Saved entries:

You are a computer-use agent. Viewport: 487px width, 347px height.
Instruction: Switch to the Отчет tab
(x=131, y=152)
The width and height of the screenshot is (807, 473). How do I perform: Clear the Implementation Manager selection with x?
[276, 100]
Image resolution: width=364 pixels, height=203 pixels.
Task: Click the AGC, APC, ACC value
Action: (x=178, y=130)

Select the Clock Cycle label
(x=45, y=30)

...

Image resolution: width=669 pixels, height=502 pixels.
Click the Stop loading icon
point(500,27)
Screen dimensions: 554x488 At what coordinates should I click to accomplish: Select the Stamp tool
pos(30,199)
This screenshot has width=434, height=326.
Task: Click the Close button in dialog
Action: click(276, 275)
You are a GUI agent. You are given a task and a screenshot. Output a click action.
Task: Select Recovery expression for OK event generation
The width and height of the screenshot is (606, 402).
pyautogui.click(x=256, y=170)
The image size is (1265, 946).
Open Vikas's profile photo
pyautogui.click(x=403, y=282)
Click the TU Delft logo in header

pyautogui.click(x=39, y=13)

Task goal:
Return from the data every line that holds "agent".

Task answer:
You are a computer-use agent. Viewport: 487px width, 347px height.
You are a GUI agent. You are given a task and a screenshot. Output a click action.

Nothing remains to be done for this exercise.